これで別の店を探そうだなんて言ったら間違いなく吸血されると思った俺はボタンを待たざるを得なくなった。
数分経って、肉の焼けた芳ばしい匂いが鼻に届いた。
「ヘイお待ち! ドランコ豚のステーキなのですよ!」
目の前に置かれた分厚いステーキを見た瞬間に、シアンの目がギランッ! と光る。
「イタダキマァァァァァアアアアアス!!」
シアンはステーキのど真ん中にフォークを突き立てて自分の顔ぐらいの大きさの肉を無理やり口の中に詰め込んで強引に咀嚼していく。
その勢いにその場にいた三人が戸惑っている内に、自分の分のステーキを飲みこんだシアンの鋭い眼光はギロリと俺のステーキまで狙い始める。
まぁ、気付いた時には遅かったってわけよ。
「ちょっ!? おい! 俺の分まで食ってんじゃねぇよ!!」
「まぁまぁ慌てるなハヤト。私の肉も気が付いたら食べられていたよ」
「お前はなぜそんなに冷静でいられるんだ!? ちくしょう! もう一皿頼む!」
「かしこまりなのです! じゃんじゃん食べていけなのですよ!」
ウインクしながら腕まくりをして異世界のはずなのに江戸っ子のようなキャピキャピのボタンが再度厨房へと戻って行く。

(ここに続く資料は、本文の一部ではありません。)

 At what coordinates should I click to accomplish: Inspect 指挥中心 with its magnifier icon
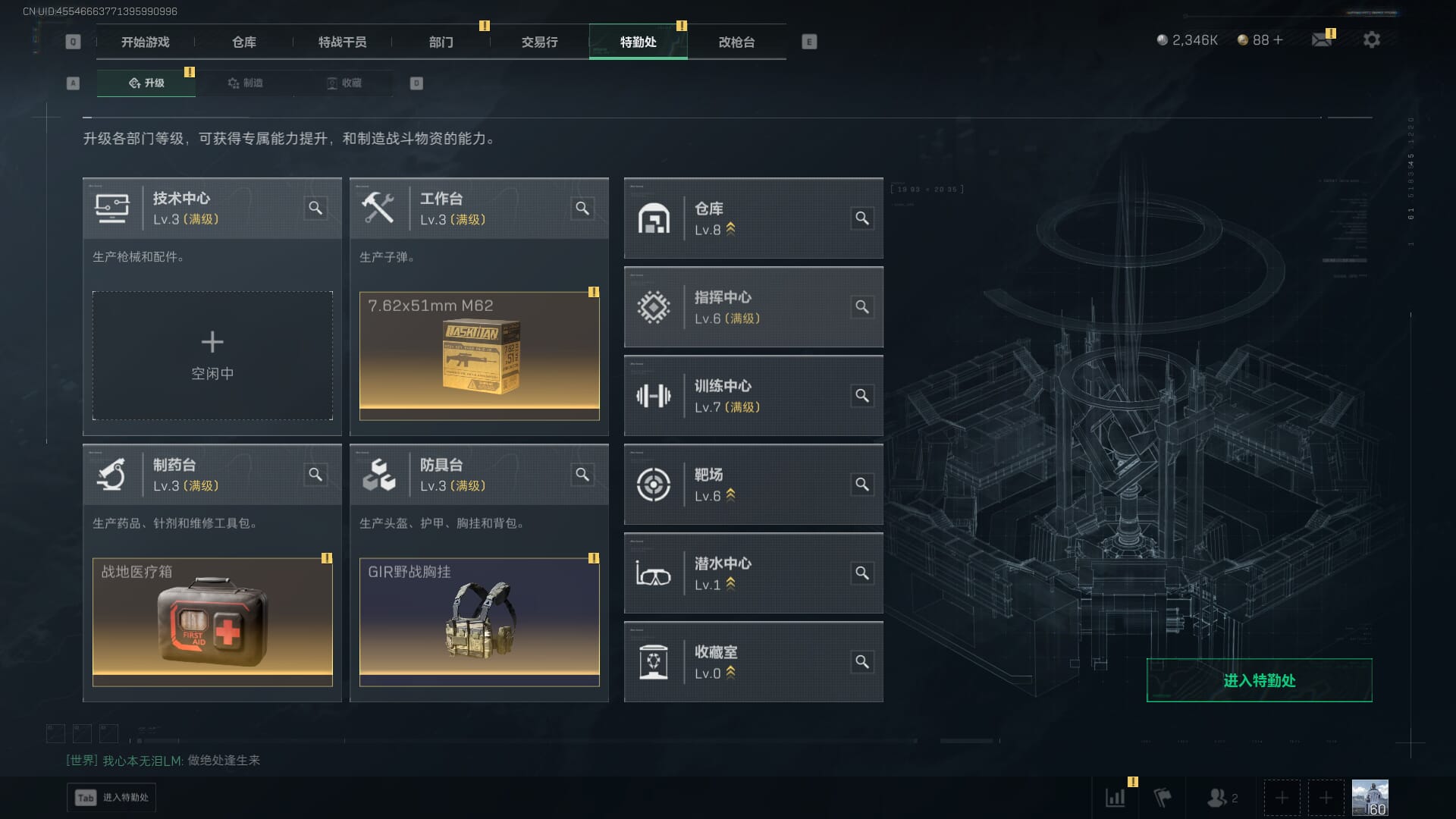862,307
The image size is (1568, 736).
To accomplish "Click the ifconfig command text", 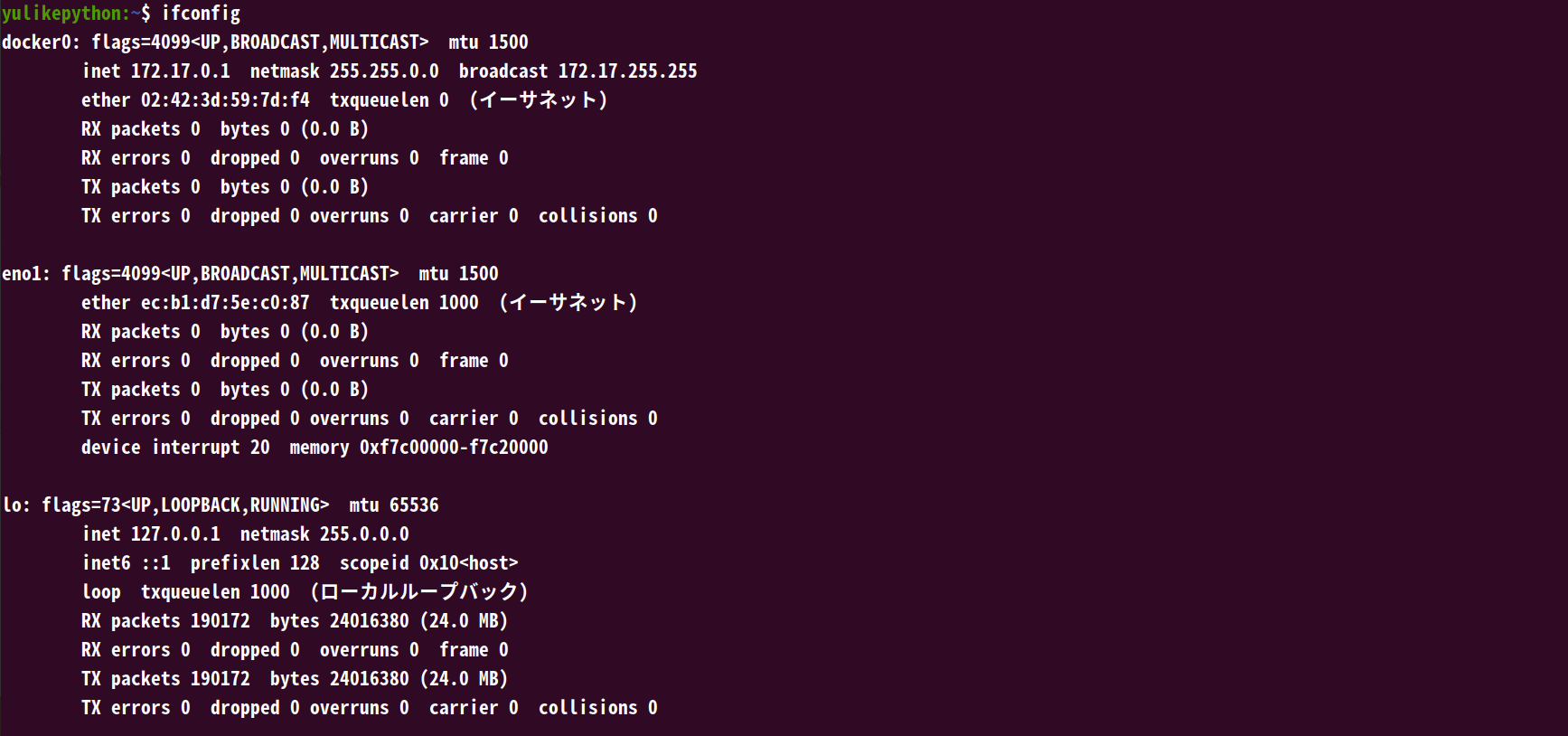I will click(201, 14).
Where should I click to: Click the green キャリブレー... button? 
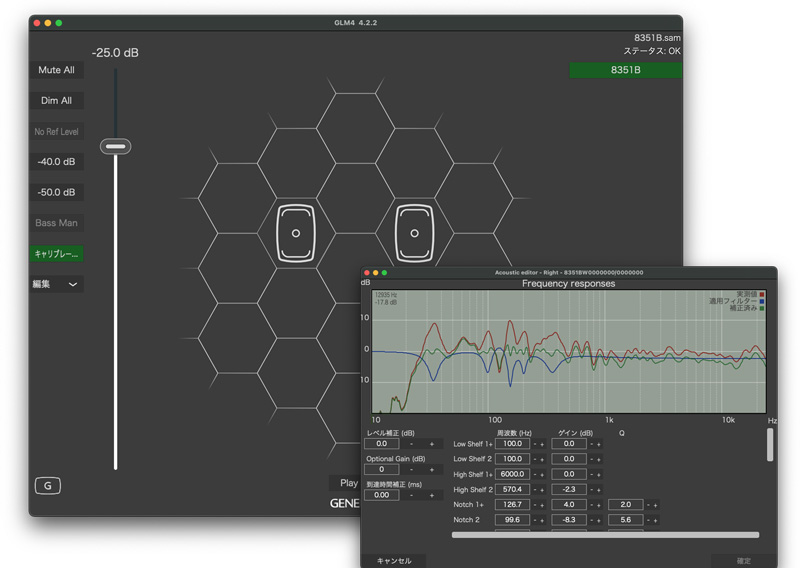click(x=56, y=254)
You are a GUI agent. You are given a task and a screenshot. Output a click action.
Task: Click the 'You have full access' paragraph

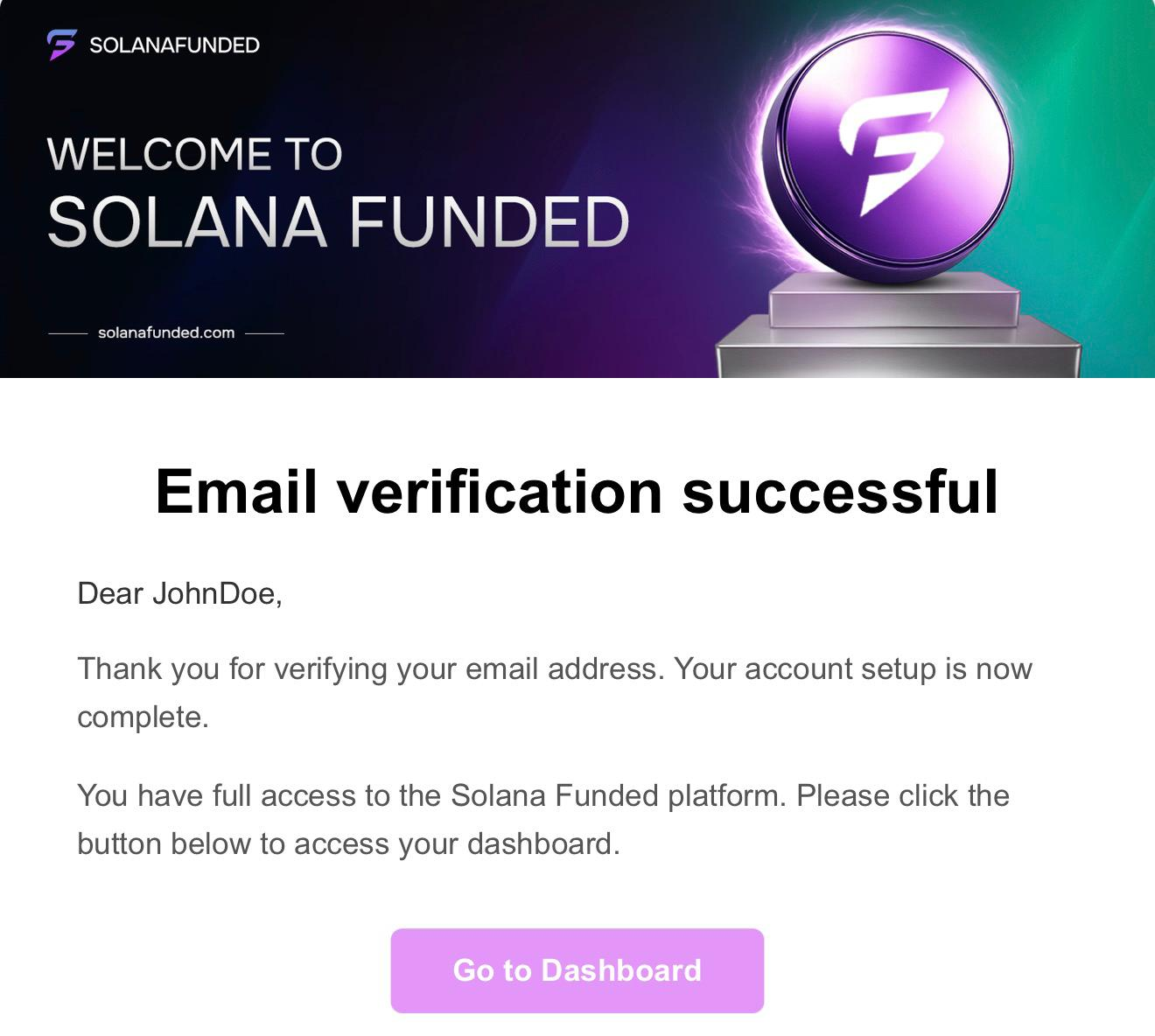[542, 795]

ボタンが厨房に姿を消したころには俺たちの肉は全てシアンの胃袋へ収まっていた。
「ねぇ、君の小さな体のどこに分厚いステーキ三枚が悠悠と入ってしまうんだい?」
「ベツバラだ!」
「なぁエストスさん。この世界の生物には胃袋の他にベツバラと言う器官でも埋まっているんですかね?」
「少なくとも、私の体にはそんなものはないと思うけれどね」
一番報酬の高いクエストを成功してよかったとつくづく思った。あの一五〇〇〇〇ディールとやらがどれだけの価値があるかは分からないが、放っておくとシアンの食費だけで金が消えそうだし。
ステーキを三枚平らげても一切食欲が収まらないどころかむしろ準備運動が終わったぐらいのテンションのシアンを見ながら、俺は隣で自前の紅茶を飲んでいるエストスに話しかける。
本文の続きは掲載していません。